Monday, January 22, 2007

blue dodo down.

By Challi

I'm bringing blogging back (yeah), them other n00bs don't know how to act.

Yes, I had a nice half of a summer holiday that involved me getting drunk off my ass at my brother's wedding and watching the worst of daytime TV and overall just avoiding this blog, thanks for asking. However, now I'm back from outer space and you just walked in to find me here with that sad look upon my face. Should you have changed that stupid lock or even made me leave my key if you had known for just one second I'd be back to follow you?

*water splashes on face*

Ok, back to business. Let's start this blogging year with a pointless rant about an annoying ad.

Not only is this ad annoying, it is also immoral and just downright evil. It's bad enough that Dodo Australia has played God by resurrecting an extinct bird and painting it blue in order to sell their services but they also are playing on people's addictions to sell their services too.

In this ad, there are people in a group counselling session ala Alcoholics Anonymous or Narcotics Anonymous where they go around the circle and everyone states their name and tells everyone that they have an addiction or dependency. In this case, they are apparently all mobile phone addicts. The first guy stands up and states his name and says he is a mobile phone junkie. The next person is an overtly happy woman who just says "I don't have a problem because my mobile charges are half price!"

Wrong!
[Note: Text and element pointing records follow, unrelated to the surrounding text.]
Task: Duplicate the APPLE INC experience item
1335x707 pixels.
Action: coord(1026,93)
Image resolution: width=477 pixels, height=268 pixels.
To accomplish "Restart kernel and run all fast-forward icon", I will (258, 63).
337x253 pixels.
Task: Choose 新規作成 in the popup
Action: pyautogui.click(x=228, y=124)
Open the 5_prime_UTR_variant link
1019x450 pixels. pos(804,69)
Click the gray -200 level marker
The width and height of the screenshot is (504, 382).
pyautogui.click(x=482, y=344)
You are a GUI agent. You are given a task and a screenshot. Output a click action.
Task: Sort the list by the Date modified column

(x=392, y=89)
It's wrong!

If it's an addiction then the idea of getting it cheaper won't stop the addiction, it would only make it worse! That's like going into a Narcotics Anonymous meeting and saying "I don't have a problem with my addiction to crack anymore because I know a place where I can get 10kg of crack for 50 bucks!" How much it costs shouldn't be the problem, it should have something to do with, oh I don't know, how much it can kill you? How much you get addicted to it and ruin your life? Even if the addiction is mobile phones, the radiation poisoning can kill you and you're always paying for it anyway and yeah, it damn well ruins your life! So for ruining everybody's life, Dodo, Derryn Hinch just has this to say to you:

Shame, Shame, Shame

Oh wait, while I still have Derryn Hinch, he also has this to say to you:

Paw-paw because you pour pour the milk, Mango because it makes a man go.



Oh, and this:


A licky boom boom down

*Water splashes on face*

Where's all this water coming from?

Before I stop wasting your time, another ad I hate is that god damn ad for Off! insect repellent. Sure we should be concerned that it's called "Off!" but there's more. In it, there is some family outside going all "I don't think I've got it on but you've got it on well I've got it on let's get it on and something about mosquitos".
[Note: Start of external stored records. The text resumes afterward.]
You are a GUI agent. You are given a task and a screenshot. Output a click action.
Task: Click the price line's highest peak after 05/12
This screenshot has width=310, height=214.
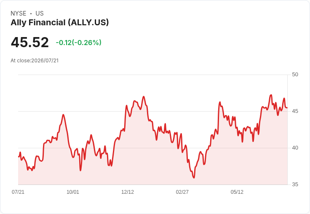pos(271,95)
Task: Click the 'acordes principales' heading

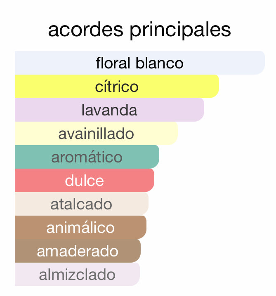Action: 139,30
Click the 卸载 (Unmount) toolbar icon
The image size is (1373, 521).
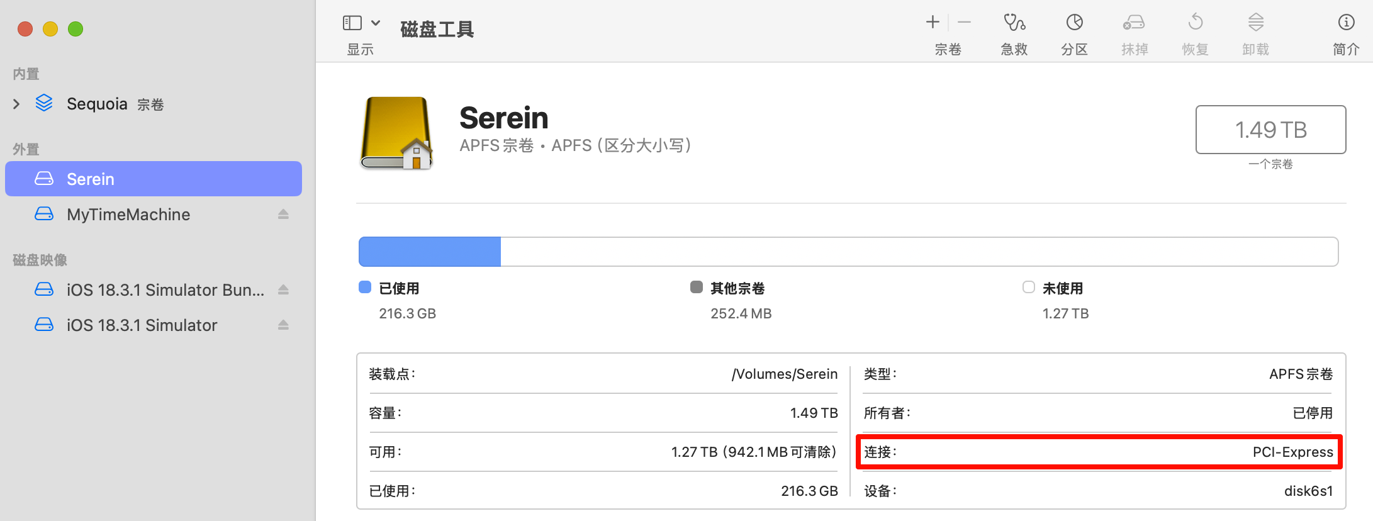pyautogui.click(x=1255, y=31)
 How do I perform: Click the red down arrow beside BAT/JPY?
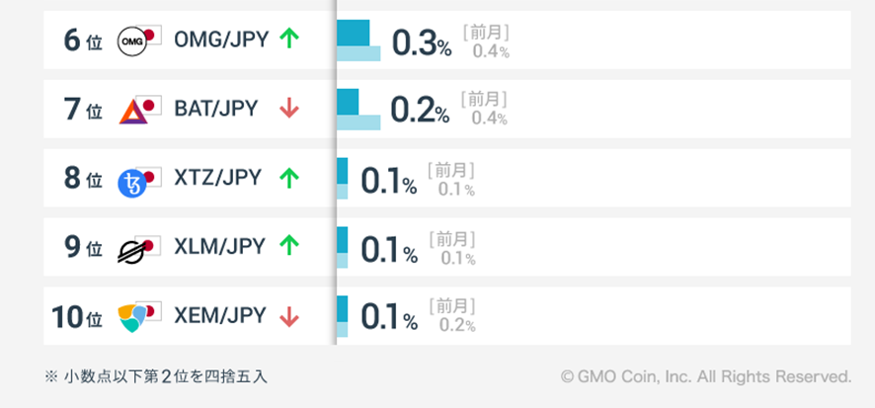click(288, 109)
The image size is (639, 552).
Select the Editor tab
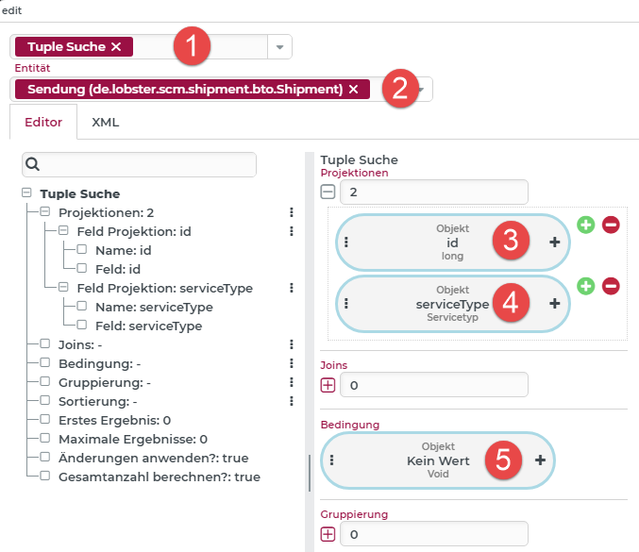click(x=43, y=122)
Now look, I don't mind American ads on television, but they shouldn't need to dub everyone with Australian accents when we can plainly see that the ad was American to begin with. Australians don't look like that, and if we know they're not Australian then your pathetic attempt to make it seem like it's a product of Australia has failed miserably. This isn't the only ad where they do it either, and it's always painfully obvious when they do. Stop dubbing ads, thanks.

-C

Sunday, January 07, 2007

welcome to 2007!

By PJK

Happy New Year!!! Wooo!

With 2006 now little more than a drunken haze somewhere at the back of our collective memories, it's time to embrace 2007.

Why? Because as Julian Baggini notes:
Even if you have had a happy Christmas and flourished in 2006, the changing of the calendars is a rude reminder that the Grinch of Time has just walked off with another year. And he is an unrelenting thief who's going to carry on taking every hour, minute and second from us until we have none left.
That goddamn Grinch of Time! I for one am sick of his thieving ways. Stealing all our precious moments and bagging them up in his big hessian sack. How dare he?!

No doubt the Grinch of Time has already pawned our favourite years down at his local Cash Converters. I bet they gave him a good price for the year 2000. That was a damn good year. A premium time to be alive. 2006 on the other hand probably would have only bagged him about 20 bucks. Oh well. Keep on trucking oh Grinch of Time. Someday you'll have enough money to buy that place you were after.

Now if you'll excuse me I'm going to go eat some macadamia nuts before the Grinch of Time steals them too.